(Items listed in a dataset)
[Start of section]

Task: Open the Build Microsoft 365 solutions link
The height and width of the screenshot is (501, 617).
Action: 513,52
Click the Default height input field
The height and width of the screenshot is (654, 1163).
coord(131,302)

[End of section]

### Work item
Nothing should be left out: repeat all of the data exactly.

### Exercise response
Task: Open the Build Microsoft 365 solutions link
The height and width of the screenshot is (501, 617).
Action: 513,52
Click the Default height input field
The height and width of the screenshot is (654, 1163).
coord(131,302)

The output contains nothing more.